Data in this exercise →
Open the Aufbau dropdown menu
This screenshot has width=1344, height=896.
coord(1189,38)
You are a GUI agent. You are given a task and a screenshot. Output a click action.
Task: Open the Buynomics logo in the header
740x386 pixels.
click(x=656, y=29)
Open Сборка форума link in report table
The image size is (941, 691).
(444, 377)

Work to do → Reproduce the data word for word, from the line containing "You are a GUI" through the last line of the data, keeping both of those lines.

Task answer →
You are a GUI agent. You are given a task and a screenshot. Output a click action.
Task: Open the Buynomics logo in the header
740x386 pixels.
click(x=656, y=29)
Open Сборка форума link in report table
The image size is (941, 691).
(444, 377)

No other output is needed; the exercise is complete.